Anywhere, Really

I met an immigration officer who spoke to me. Nicely. And not about issues with my passport or visa or boarding pass or anything of that sort. He spoke to me about my travels. It was kind of like small talk, which was a little strange. He looked at my passport and saw the visas in there and asked me if I was going to Japan for school. Negative. I just got back from Hiroshima three days ago and my summer break just started.

“Where are you going then?” he asked cheerfully, genuinely curious instead of just asking as part of procedure. I paused for a fraction of a second, my mind temporarily blanked on my final destination. You have to cut me some slack, I don’t meet friendly immigration officers very often. “I’m going to … America,” I eventually replied. He flipped through my passport. “America, India, Japan, you’ve been around! Are you traveling while studying?” Affirmative. He’s spot on, actually.

Californian sea

“Tell me, is the world out there beautiful?” Now that caught me off guard. “Yes” I smiled broadly at him, and he returned it. “Vietnam must seems so boring after all that.” I wanted to disagree, I wanted to say that even with all my travels, I’ve never seen a place like the land of my birth, but the immigration line isn’t necessarily the best place to have a conversation about the ethics and meaning of being a traveler, so I just laughed. He looked up at me, part puzzled by my cryptic laughter, part examining the little girl standing on the other side of the plexiglass.

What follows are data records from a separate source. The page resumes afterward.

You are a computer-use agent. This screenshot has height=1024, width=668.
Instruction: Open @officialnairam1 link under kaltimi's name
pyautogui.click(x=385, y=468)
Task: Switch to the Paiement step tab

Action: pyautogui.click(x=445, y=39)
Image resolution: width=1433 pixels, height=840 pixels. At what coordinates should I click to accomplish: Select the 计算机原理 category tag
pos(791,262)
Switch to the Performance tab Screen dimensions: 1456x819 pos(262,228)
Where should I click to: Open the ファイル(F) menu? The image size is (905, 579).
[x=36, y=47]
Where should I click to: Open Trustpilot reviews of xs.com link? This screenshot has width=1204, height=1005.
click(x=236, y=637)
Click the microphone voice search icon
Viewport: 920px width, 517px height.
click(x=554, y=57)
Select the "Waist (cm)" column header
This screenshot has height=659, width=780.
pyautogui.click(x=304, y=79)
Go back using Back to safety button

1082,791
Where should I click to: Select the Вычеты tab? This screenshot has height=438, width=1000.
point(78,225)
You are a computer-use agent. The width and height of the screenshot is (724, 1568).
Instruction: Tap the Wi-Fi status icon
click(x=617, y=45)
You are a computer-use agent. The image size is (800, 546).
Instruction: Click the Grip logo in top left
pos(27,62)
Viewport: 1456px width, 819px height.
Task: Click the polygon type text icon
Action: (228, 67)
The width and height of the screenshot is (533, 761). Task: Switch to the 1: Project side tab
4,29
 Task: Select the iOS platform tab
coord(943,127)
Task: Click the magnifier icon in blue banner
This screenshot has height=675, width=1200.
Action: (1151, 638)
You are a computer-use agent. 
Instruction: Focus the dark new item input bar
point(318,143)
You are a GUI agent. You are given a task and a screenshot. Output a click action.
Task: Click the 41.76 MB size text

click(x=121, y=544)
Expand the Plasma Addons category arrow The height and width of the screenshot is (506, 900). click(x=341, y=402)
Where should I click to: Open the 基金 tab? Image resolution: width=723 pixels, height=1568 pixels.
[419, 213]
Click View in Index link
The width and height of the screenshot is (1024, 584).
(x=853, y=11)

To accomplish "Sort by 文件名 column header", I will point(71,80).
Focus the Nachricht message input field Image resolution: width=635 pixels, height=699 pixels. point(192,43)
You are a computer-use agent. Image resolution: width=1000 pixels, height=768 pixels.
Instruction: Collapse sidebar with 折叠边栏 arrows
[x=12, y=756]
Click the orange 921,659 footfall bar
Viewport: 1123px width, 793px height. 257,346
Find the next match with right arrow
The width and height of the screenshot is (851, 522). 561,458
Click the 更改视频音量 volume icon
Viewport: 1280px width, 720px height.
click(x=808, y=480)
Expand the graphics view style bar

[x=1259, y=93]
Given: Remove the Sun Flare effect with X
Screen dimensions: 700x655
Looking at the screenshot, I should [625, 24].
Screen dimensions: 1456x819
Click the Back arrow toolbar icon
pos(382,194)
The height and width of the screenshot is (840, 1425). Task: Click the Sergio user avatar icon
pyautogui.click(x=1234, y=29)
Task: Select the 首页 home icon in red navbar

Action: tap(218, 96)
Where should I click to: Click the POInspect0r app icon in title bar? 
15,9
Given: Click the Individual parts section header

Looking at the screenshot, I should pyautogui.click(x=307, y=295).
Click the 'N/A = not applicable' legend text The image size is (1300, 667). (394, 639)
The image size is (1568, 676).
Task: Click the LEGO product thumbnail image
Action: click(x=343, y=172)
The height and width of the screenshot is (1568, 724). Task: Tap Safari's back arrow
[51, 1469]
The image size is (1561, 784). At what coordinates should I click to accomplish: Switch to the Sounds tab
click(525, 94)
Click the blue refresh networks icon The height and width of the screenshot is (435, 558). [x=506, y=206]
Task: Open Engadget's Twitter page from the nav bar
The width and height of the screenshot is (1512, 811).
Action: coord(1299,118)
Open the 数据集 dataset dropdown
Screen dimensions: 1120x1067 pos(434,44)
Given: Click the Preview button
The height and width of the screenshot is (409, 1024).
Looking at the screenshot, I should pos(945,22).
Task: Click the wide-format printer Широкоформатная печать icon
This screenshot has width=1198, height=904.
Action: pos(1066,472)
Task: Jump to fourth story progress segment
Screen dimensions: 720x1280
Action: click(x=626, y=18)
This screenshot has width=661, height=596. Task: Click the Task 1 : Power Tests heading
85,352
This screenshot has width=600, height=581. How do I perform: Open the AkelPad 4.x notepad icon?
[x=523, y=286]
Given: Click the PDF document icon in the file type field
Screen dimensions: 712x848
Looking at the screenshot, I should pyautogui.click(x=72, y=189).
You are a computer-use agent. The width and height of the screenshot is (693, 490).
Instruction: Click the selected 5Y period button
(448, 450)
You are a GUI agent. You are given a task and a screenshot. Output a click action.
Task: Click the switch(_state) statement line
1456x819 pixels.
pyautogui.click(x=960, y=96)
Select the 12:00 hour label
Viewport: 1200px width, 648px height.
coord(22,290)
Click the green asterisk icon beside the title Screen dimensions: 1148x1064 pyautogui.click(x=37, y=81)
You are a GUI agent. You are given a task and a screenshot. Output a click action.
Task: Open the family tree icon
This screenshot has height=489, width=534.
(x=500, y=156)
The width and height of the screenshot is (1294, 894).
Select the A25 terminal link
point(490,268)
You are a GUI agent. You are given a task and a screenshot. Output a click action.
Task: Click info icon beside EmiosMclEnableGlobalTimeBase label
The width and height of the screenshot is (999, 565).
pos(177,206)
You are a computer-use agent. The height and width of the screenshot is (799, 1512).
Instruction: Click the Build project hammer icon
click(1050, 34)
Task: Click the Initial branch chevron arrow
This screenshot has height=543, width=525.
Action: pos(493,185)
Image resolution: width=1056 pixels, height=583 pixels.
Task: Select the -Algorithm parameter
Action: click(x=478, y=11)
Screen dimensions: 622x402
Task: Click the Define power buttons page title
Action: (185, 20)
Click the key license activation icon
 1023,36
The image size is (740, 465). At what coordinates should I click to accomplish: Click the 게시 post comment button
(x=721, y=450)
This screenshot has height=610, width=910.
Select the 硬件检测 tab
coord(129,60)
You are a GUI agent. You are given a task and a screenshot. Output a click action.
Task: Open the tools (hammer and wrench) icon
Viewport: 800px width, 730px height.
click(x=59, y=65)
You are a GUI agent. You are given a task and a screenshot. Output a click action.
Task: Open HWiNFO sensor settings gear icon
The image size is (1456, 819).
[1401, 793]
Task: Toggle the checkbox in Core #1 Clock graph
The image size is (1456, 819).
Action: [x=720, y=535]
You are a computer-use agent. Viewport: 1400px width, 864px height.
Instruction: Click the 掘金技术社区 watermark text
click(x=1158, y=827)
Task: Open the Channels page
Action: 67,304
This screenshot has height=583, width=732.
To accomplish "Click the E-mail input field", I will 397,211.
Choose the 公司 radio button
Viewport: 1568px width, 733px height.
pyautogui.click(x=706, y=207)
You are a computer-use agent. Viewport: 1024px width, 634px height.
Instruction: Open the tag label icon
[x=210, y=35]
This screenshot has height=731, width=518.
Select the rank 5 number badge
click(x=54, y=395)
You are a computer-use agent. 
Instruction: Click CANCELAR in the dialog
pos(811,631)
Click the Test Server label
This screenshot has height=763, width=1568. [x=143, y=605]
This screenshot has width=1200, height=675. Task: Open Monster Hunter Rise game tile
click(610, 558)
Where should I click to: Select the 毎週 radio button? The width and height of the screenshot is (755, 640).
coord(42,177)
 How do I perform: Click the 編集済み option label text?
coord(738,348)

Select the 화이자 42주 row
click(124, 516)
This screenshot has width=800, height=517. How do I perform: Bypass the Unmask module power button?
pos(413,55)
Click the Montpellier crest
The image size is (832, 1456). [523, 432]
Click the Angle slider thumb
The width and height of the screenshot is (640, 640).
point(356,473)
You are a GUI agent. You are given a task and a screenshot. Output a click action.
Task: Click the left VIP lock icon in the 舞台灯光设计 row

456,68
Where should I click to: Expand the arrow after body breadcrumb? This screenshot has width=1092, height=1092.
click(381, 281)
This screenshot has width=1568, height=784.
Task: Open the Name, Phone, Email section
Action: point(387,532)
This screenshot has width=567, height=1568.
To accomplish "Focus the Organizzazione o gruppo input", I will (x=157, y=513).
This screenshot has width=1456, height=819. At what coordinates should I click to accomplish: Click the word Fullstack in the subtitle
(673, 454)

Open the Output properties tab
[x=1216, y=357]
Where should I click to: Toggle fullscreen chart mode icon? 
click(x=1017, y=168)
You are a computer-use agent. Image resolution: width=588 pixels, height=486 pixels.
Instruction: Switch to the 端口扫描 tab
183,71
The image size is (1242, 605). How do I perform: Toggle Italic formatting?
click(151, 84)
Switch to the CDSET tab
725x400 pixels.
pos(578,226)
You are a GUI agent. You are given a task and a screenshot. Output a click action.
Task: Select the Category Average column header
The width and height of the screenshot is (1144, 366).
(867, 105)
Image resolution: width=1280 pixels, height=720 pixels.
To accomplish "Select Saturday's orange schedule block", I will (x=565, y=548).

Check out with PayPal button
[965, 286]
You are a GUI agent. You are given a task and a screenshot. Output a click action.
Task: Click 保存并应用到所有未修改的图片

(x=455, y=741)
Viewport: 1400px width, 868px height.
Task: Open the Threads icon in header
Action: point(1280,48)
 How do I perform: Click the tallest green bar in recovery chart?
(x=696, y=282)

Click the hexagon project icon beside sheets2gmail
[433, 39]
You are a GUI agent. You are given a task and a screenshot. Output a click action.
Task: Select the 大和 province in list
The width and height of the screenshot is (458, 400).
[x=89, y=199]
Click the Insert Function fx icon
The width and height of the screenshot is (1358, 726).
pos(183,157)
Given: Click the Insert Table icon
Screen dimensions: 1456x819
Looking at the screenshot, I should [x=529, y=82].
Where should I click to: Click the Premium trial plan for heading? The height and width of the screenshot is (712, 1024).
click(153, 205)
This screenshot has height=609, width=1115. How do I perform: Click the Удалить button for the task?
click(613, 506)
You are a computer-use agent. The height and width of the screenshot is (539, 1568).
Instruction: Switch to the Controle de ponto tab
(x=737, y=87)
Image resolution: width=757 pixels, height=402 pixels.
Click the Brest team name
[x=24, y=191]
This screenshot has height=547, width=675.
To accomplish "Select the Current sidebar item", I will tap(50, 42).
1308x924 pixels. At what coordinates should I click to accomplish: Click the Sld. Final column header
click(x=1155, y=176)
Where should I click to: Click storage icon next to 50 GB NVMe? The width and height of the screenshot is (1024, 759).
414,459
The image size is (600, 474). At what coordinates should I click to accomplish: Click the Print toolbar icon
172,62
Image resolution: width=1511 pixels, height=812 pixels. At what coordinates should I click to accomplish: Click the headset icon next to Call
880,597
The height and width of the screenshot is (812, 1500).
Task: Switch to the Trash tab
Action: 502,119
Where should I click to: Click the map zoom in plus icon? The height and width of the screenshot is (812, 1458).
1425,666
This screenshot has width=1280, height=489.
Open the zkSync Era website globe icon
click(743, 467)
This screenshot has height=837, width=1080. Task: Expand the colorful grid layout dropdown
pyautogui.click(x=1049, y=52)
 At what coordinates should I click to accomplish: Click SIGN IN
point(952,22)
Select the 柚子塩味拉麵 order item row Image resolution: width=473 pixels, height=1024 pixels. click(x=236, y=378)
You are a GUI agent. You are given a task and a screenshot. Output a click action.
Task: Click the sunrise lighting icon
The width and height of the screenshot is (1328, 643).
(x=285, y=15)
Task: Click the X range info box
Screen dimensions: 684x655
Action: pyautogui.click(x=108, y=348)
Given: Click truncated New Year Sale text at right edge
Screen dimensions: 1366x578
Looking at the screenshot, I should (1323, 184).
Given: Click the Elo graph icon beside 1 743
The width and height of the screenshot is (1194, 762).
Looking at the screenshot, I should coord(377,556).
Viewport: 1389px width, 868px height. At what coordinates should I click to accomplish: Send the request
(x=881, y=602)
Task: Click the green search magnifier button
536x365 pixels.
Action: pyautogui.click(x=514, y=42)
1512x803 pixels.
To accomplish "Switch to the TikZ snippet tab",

I don’t think I’m the passenger with the most stamps in their passport that he’s ever met, but maybe I’m just the first one that he’s seen all night who spoke Vietnamese and barely stood as tall as the counter. “I’ve never been anywhere,” he continued, “even though I work here. I’ve only sent people off. I’ve never been the traveler myself.” He passed me my passport back and smiled. I smiled back. “Thank you.” As I walked the short distance between the immigration counters to security check, I vaguely heard him echoed to the immigration officer next to him in the booth “I’ve never been anywhere….”

And then I was off to god knows where. Anywhere.